=== Extract provided ===

I have a dataframe with two columns, one is 'response' with numerical data, the other one is 'treatment' with binary categorical data 'water' or 'beer'.
how do I split the dataframe into two data series, one is 'response' with 'water' treatment and the other is 'response' with 'beer' treatment?
Thanks,
CodePudding user response:
Try something like this:
data = {
'response': [1, 2, 3, 4, 5],
'treatment': ['water', 'beer', 'beer', 'water', 'beer']
}
df = pd.DataFrame(data)
data2 = {
'beer': [(df['treatment'][i], df['response'][i]) if df['treatment'][i] == 'beer' else None for i in range(len(df))],
'water': [(df['treatment'][i], df['response'][i]) if df['treatment'][i] == 'water' else None for i in range(len(df))]
}
df2 = pd.DataFrame(data2)
print(df2)
Result:
❯ python test.py
beer water
0 None (water, 1)

===

Exercises:
1. Transcribe the passage of the dataframe-splitting thread above that begins at the words "I have a dataframe" and stops after the words "with 'beer' treatment?".
2. Continue the dataframe-splitting thread above, starting right after its final line.

=== Provided material ===

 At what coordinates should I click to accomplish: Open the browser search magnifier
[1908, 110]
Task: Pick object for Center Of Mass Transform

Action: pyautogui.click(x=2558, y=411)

===

The responses:
1.
I have a dataframe with two columns, one is 'response' with numerical data, the other one is 'treatment' with binary categorical data 'water' or 'beer'.
how do I split the dataframe into two data series, one is 'response' with 'water' treatment and the other is 'response' with 'beer' treatment?

2.
1 (beer, 2) None
2 (beer, 3) None
3 None (water, 4)
4 (beer, 5) None
CodePudding user response:
Use pandas.DataFrame.groupby
with a list comprehension to return the two dataframes.
import pandas as pd
from io import StringIO
s = """response,treatment
1,water
82,beer
425,water
111,water
933,beer
66,beer
"""
df = pd.read_csv(StringIO(s))
out = [d for _, d in df.groupby('treatment')]
# Output :
print(out)
[ response treatment
1 82 beer
4 933 beer
5 66 beer,
response treatment
0 1 water
2 425 water
3 111 water]
To access one of the dataframes, use out[0]
or out[1]
.